Supplied passage =
---+---

He wrote: "The printing press, the computer, and television are not therefore simply machines which convey information. They are metaphors through which we conceptualize reality in one way or another. They will classify the world for us, sequence it, frame it, enlarge it, reduce it, argue a case for what it is like. Through these media metaphors, we do not see the world as it is. We see it as our coding systems are. Such is the power of the form of information."

Today is the birthday of Canadian detective novelist Michael Connelly (1956) (books by this author), born in London, Ontario. His father was a frustrated artist-turned-property developer, and his mother was a fan of crime fiction; she's the one who introduced Michael to detective novels. The family moved to Fort Lauderdale, Florida, when Connelly was 11. When he was 16, he saw a man ditch a gun in some bushes, so he followed him to a bar, and then went to get the police. By the time they returned, the suspect was gone, but the incident whetted his interested in police procedure. He never had any thought of writing, though, until he was in college. He discovered Raymond Chandler's books after he saw the film version of The Long Goodbye (novel, 1953; film, 1973). He went home and read all of Chandler's books, and he switched his major from the building trade to journalism, with a minor in creative writing. He was a reporter on the crime beat for a series of newspapers and then started writing detective fiction. He's since written a couple of dozen crime books, many of them featuring cop Hieronymus "Harry" Bosch. Connelly occasionally makes a cameo on the ABC detective series Castle as one of the lead character's poker pals.

---+---

Collected material =
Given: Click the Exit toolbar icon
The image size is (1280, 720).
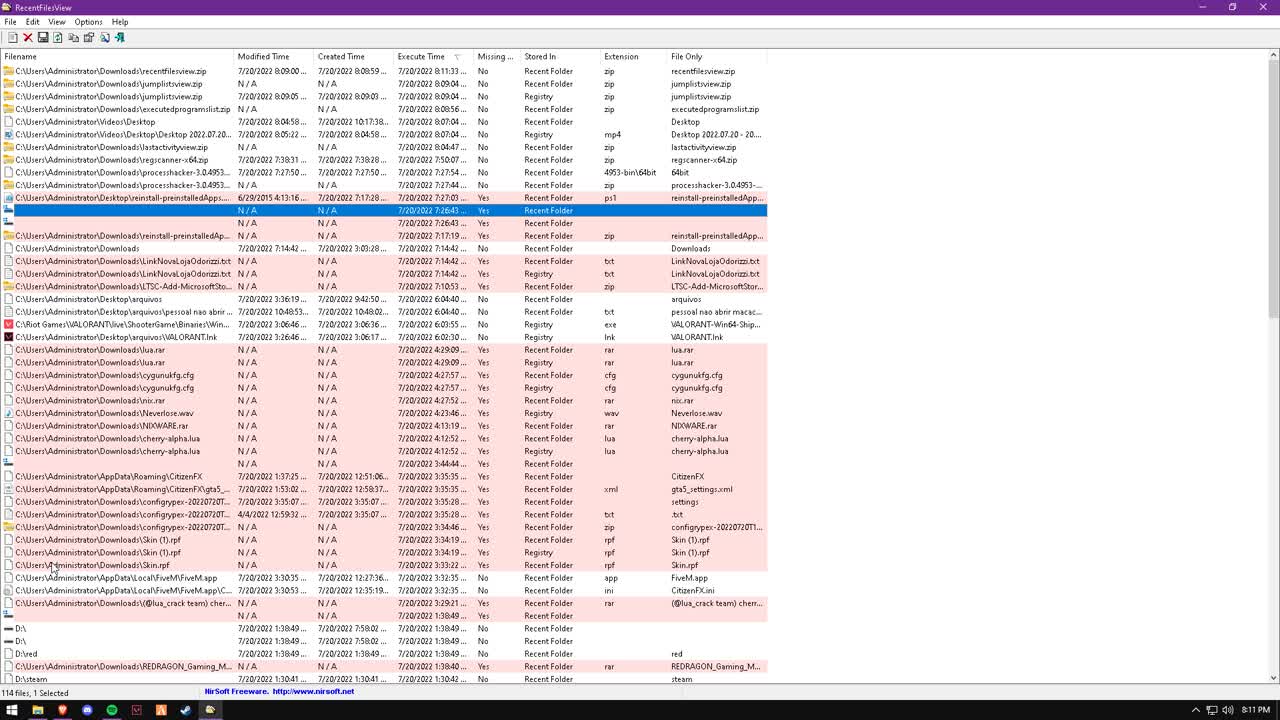Looking at the screenshot, I should [120, 38].
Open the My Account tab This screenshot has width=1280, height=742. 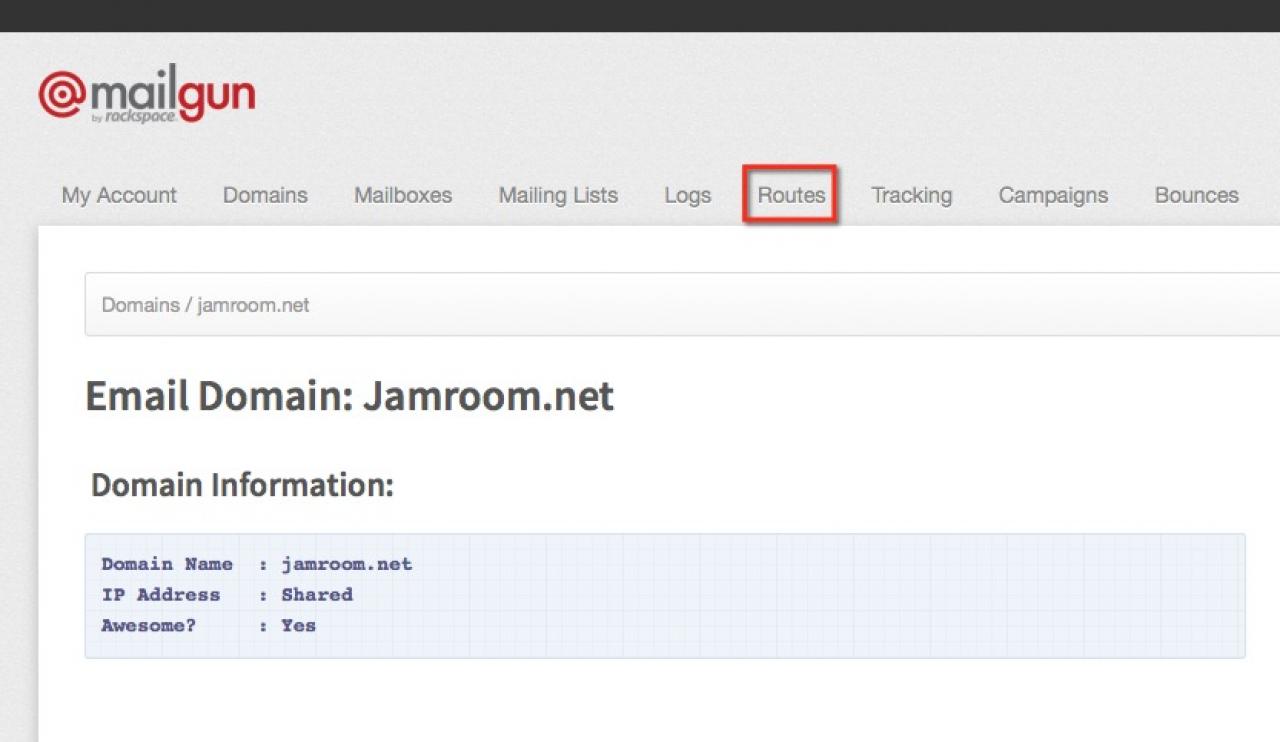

---+---

What the task asks = Decide whether each statement agrees with the supplied passage, giving yes or no and quoting the exact words that settle it: (a) Through media metaphors, we see the world as it is; (b) Connelly's father introduced him to detective novels; (c) Connelly's family moved to Fort Lauderdale when he was 11.

Written solution =
(a) No: "Through these media metaphors, we do not see the world as it is."
(b) No: "she's the one who introduced Michael to detective novels."
(c) Yes: "The family moved to Fort Lauderdale, Florida, when Connelly was 11."